╭─ DATA SECTION

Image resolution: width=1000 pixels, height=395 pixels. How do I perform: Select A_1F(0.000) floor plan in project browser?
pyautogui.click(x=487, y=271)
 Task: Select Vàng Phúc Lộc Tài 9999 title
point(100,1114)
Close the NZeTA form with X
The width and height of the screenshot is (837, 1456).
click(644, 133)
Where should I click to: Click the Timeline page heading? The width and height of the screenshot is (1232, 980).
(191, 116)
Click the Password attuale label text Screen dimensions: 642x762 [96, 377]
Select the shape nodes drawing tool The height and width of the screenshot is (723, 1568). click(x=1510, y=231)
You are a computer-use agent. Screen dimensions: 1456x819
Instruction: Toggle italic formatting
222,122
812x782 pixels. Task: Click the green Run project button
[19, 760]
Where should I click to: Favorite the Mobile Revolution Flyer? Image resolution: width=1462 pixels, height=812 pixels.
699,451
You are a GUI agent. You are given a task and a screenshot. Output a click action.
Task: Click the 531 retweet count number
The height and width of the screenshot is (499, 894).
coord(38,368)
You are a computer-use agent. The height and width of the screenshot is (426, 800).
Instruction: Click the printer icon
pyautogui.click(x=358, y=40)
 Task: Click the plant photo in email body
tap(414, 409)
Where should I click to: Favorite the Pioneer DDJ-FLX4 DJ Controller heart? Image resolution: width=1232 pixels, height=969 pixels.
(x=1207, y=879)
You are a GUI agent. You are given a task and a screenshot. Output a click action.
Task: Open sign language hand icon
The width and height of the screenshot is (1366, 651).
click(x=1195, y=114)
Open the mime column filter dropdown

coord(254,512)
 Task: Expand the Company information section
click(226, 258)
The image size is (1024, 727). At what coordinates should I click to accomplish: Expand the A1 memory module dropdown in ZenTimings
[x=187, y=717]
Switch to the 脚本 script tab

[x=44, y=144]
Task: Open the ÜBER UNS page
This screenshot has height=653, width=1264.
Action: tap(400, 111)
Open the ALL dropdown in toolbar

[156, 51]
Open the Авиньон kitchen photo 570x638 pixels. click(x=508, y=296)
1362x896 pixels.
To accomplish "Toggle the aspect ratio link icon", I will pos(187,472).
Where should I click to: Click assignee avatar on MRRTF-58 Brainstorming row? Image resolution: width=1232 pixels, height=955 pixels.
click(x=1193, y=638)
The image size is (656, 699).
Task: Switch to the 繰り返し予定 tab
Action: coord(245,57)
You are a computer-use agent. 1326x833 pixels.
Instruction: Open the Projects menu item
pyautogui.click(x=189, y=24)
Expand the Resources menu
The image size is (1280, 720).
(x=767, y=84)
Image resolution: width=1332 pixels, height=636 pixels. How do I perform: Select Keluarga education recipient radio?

╰─

(PROBLEM TO SOLVE):
Reproduce the rows verbatim, starting from the line with "Select the shape" up to and including the line with "[x=44, y=144]", and output nothing else.

(FULL SOLUTION):
Select the shape nodes drawing tool The height and width of the screenshot is (723, 1568). click(x=1510, y=231)
You are a computer-use agent. Screen dimensions: 1456x819
Instruction: Toggle italic formatting
222,122
812x782 pixels. Task: Click the green Run project button
[19, 760]
Where should I click to: Favorite the Mobile Revolution Flyer? Image resolution: width=1462 pixels, height=812 pixels.
699,451
You are a GUI agent. You are given a task and a screenshot. Output a click action.
Task: Click the 531 retweet count number
The height and width of the screenshot is (499, 894).
coord(38,368)
You are a computer-use agent. The height and width of the screenshot is (426, 800).
Instruction: Click the printer icon
pyautogui.click(x=358, y=40)
 Task: Click the plant photo in email body
tap(414, 409)
Where should I click to: Favorite the Pioneer DDJ-FLX4 DJ Controller heart? Image resolution: width=1232 pixels, height=969 pixels.
(x=1207, y=879)
You are a GUI agent. You are given a task and a screenshot. Output a click action.
Task: Open sign language hand icon
The width and height of the screenshot is (1366, 651).
click(x=1195, y=114)
Open the mime column filter dropdown

coord(254,512)
 Task: Expand the Company information section
click(226, 258)
The image size is (1024, 727). At what coordinates should I click to accomplish: Expand the A1 memory module dropdown in ZenTimings
[x=187, y=717]
Switch to the 脚本 script tab

[x=44, y=144]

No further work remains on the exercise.